WHAT TO DO — Quote the data below in full, please, without altering anything.

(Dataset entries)
..........

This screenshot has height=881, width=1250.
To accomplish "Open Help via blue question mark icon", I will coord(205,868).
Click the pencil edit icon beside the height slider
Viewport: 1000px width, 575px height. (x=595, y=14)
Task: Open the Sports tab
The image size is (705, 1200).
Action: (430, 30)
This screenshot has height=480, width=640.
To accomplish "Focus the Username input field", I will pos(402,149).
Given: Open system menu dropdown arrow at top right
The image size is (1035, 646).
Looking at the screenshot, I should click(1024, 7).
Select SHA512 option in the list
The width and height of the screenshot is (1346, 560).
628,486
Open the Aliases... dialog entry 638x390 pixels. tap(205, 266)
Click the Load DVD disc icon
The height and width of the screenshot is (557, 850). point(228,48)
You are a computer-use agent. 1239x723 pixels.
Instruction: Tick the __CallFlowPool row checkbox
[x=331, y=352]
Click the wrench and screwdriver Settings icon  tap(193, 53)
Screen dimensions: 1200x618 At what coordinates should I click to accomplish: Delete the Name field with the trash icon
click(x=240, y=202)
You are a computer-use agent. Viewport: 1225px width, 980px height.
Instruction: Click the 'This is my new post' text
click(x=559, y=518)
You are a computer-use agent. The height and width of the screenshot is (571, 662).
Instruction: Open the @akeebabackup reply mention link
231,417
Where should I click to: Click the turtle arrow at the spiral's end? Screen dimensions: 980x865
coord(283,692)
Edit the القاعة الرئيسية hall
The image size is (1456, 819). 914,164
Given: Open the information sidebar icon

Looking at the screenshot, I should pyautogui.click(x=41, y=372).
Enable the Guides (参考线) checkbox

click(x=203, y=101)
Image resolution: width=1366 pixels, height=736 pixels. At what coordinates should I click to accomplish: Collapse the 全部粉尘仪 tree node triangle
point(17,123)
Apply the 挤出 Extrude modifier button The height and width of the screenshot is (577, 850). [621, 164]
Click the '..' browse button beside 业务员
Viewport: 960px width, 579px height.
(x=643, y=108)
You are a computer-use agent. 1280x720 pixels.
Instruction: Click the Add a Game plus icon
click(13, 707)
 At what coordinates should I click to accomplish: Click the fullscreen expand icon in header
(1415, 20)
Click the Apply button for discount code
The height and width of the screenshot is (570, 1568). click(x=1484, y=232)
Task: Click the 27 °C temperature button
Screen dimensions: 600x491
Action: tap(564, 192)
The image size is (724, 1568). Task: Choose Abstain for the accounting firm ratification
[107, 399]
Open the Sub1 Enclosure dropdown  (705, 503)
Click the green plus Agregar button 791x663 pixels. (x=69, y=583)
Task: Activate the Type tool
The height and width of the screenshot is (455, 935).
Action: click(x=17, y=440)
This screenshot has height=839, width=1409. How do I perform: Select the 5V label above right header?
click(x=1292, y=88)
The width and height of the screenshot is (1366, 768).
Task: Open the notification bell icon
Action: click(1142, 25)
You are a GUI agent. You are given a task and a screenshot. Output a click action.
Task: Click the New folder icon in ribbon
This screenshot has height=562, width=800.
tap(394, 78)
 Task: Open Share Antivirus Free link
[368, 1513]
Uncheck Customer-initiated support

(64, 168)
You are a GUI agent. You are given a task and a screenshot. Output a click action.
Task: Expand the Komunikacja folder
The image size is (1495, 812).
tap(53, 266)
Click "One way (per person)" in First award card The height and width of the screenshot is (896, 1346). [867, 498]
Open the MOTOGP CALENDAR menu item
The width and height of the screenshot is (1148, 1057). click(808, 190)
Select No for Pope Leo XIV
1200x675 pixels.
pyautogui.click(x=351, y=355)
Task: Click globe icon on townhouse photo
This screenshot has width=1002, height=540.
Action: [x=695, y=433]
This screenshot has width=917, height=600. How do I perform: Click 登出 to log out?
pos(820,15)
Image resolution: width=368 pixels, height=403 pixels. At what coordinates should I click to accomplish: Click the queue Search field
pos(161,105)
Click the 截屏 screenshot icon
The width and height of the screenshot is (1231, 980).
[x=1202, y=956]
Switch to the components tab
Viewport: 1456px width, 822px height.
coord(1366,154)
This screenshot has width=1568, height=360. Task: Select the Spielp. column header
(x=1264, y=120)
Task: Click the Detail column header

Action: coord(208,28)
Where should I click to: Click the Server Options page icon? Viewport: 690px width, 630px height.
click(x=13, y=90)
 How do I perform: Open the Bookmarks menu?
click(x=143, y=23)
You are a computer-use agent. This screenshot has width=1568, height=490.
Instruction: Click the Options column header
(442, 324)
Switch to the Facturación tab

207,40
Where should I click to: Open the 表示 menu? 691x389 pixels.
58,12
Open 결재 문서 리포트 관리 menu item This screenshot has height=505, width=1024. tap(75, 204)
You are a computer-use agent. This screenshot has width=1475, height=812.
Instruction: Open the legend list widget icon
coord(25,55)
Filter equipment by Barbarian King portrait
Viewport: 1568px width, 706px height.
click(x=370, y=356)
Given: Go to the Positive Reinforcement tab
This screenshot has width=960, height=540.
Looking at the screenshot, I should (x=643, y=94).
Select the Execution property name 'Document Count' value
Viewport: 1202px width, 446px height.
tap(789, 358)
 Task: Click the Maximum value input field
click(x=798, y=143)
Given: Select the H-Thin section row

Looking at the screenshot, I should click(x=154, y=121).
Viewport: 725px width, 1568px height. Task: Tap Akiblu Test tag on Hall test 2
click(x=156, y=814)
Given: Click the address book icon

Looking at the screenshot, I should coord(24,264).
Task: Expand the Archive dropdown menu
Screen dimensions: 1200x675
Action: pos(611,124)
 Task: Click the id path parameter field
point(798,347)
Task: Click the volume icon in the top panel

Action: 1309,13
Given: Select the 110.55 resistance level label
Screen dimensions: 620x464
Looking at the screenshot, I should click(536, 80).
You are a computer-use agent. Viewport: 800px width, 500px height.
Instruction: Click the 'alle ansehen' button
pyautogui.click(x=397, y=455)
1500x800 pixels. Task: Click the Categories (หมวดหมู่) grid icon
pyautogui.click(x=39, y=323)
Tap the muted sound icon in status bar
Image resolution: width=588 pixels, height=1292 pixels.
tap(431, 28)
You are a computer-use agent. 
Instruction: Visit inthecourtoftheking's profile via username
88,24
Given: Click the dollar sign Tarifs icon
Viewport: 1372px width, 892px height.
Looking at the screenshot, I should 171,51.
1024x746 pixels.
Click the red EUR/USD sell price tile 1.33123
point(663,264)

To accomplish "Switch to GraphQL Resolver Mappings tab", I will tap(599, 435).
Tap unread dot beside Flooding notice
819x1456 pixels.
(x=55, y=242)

..........

EXERCISE OUTPUT —
This screenshot has height=881, width=1250.
To accomplish "Open Help via blue question mark icon", I will coord(205,868).
Click the pencil edit icon beside the height slider
Viewport: 1000px width, 575px height. (x=595, y=14)
Task: Open the Sports tab
The image size is (705, 1200).
Action: (430, 30)
This screenshot has height=480, width=640.
To accomplish "Focus the Username input field", I will pos(402,149).
Given: Open system menu dropdown arrow at top right
The image size is (1035, 646).
Looking at the screenshot, I should click(1024, 7).
Select SHA512 option in the list
The width and height of the screenshot is (1346, 560).
628,486
Open the Aliases... dialog entry 638x390 pixels. tap(205, 266)
Click the Load DVD disc icon
The height and width of the screenshot is (557, 850). point(228,48)
You are a computer-use agent. 1239x723 pixels.
Instruction: Tick the __CallFlowPool row checkbox
[x=331, y=352]
Click the wrench and screwdriver Settings icon  tap(193, 53)
Screen dimensions: 1200x618 At what coordinates should I click to accomplish: Delete the Name field with the trash icon
click(x=240, y=202)
You are a computer-use agent. Viewport: 1225px width, 980px height.
Instruction: Click the 'This is my new post' text
click(x=559, y=518)
You are a computer-use agent. The height and width of the screenshot is (571, 662).
Instruction: Open the @akeebabackup reply mention link
231,417
Where should I click to: Click the turtle arrow at the spiral's end? Screen dimensions: 980x865
coord(283,692)
Edit the القاعة الرئيسية hall
The image size is (1456, 819). 914,164
Given: Open the information sidebar icon

Looking at the screenshot, I should pyautogui.click(x=41, y=372).
Enable the Guides (参考线) checkbox

click(x=203, y=101)
Image resolution: width=1366 pixels, height=736 pixels. At what coordinates should I click to accomplish: Collapse the 全部粉尘仪 tree node triangle
point(17,123)
Apply the 挤出 Extrude modifier button The height and width of the screenshot is (577, 850). [621, 164]
Click the '..' browse button beside 业务员
Viewport: 960px width, 579px height.
(x=643, y=108)
You are a computer-use agent. 1280x720 pixels.
Instruction: Click the Add a Game plus icon
click(13, 707)
 At what coordinates should I click to accomplish: Click the fullscreen expand icon in header
(1415, 20)
Click the Apply button for discount code
The height and width of the screenshot is (570, 1568). click(x=1484, y=232)
Task: Click the 27 °C temperature button
Screen dimensions: 600x491
Action: tap(564, 192)
The image size is (724, 1568). Task: Choose Abstain for the accounting firm ratification
[107, 399]
Open the Sub1 Enclosure dropdown  (705, 503)
Click the green plus Agregar button 791x663 pixels. (x=69, y=583)
Task: Activate the Type tool
The height and width of the screenshot is (455, 935).
Action: click(x=17, y=440)
This screenshot has height=839, width=1409. How do I perform: Select the 5V label above right header?
click(x=1292, y=88)
The width and height of the screenshot is (1366, 768).
Task: Open the notification bell icon
Action: click(1142, 25)
You are a GUI agent. You are given a task and a screenshot. Output a click action.
Task: Click the New folder icon in ribbon
This screenshot has height=562, width=800.
tap(394, 78)
 Task: Open Share Antivirus Free link
[368, 1513]
Uncheck Customer-initiated support

(64, 168)
You are a GUI agent. You are given a task and a screenshot. Output a click action.
Task: Expand the Komunikacja folder
The image size is (1495, 812).
tap(53, 266)
Click "One way (per person)" in First award card The height and width of the screenshot is (896, 1346). [867, 498]
Open the MOTOGP CALENDAR menu item
The width and height of the screenshot is (1148, 1057). click(808, 190)
Select No for Pope Leo XIV
1200x675 pixels.
pyautogui.click(x=351, y=355)
Task: Click globe icon on townhouse photo
This screenshot has width=1002, height=540.
Action: [x=695, y=433]
This screenshot has width=917, height=600. How do I perform: Click 登出 to log out?
pos(820,15)
Image resolution: width=368 pixels, height=403 pixels. At what coordinates should I click to accomplish: Click the queue Search field
pos(161,105)
Click the 截屏 screenshot icon
The width and height of the screenshot is (1231, 980).
[x=1202, y=956]
Switch to the components tab
Viewport: 1456px width, 822px height.
coord(1366,154)
This screenshot has width=1568, height=360. Task: Select the Spielp. column header
(x=1264, y=120)
Task: Click the Detail column header

Action: coord(208,28)
Where should I click to: Click the Server Options page icon? Viewport: 690px width, 630px height.
click(x=13, y=90)
 How do I perform: Open the Bookmarks menu?
click(x=143, y=23)
You are a computer-use agent. This screenshot has width=1568, height=490.
Instruction: Click the Options column header
(442, 324)
Switch to the Facturación tab

207,40
Where should I click to: Open the 表示 menu? 691x389 pixels.
58,12
Open 결재 문서 리포트 관리 menu item This screenshot has height=505, width=1024. tap(75, 204)
You are a computer-use agent. This screenshot has width=1475, height=812.
Instruction: Open the legend list widget icon
coord(25,55)
Filter equipment by Barbarian King portrait
Viewport: 1568px width, 706px height.
click(x=370, y=356)
Given: Go to the Positive Reinforcement tab
This screenshot has width=960, height=540.
Looking at the screenshot, I should (x=643, y=94).
Select the Execution property name 'Document Count' value
Viewport: 1202px width, 446px height.
tap(789, 358)
 Task: Click the Maximum value input field
click(x=798, y=143)
Given: Select the H-Thin section row

Looking at the screenshot, I should click(x=154, y=121).
Viewport: 725px width, 1568px height. Task: Tap Akiblu Test tag on Hall test 2
click(x=156, y=814)
Given: Click the address book icon

Looking at the screenshot, I should coord(24,264).
Task: Expand the Archive dropdown menu
Screen dimensions: 1200x675
Action: pos(611,124)
 Task: Click the id path parameter field
point(798,347)
Task: Click the volume icon in the top panel

Action: 1309,13
Given: Select the 110.55 resistance level label
Screen dimensions: 620x464
Looking at the screenshot, I should click(536, 80).
You are a computer-use agent. Viewport: 800px width, 500px height.
Instruction: Click the 'alle ansehen' button
pyautogui.click(x=397, y=455)
1500x800 pixels. Task: Click the Categories (หมวดหมู่) grid icon
pyautogui.click(x=39, y=323)
Tap the muted sound icon in status bar
Image resolution: width=588 pixels, height=1292 pixels.
tap(431, 28)
You are a computer-use agent. 
Instruction: Visit inthecourtoftheking's profile via username
88,24
Given: Click the dollar sign Tarifs icon
Viewport: 1372px width, 892px height.
Looking at the screenshot, I should 171,51.
1024x746 pixels.
Click the red EUR/USD sell price tile 1.33123
point(663,264)

To accomplish "Switch to GraphQL Resolver Mappings tab", I will tap(599, 435).
Tap unread dot beside Flooding notice
819x1456 pixels.
(x=55, y=242)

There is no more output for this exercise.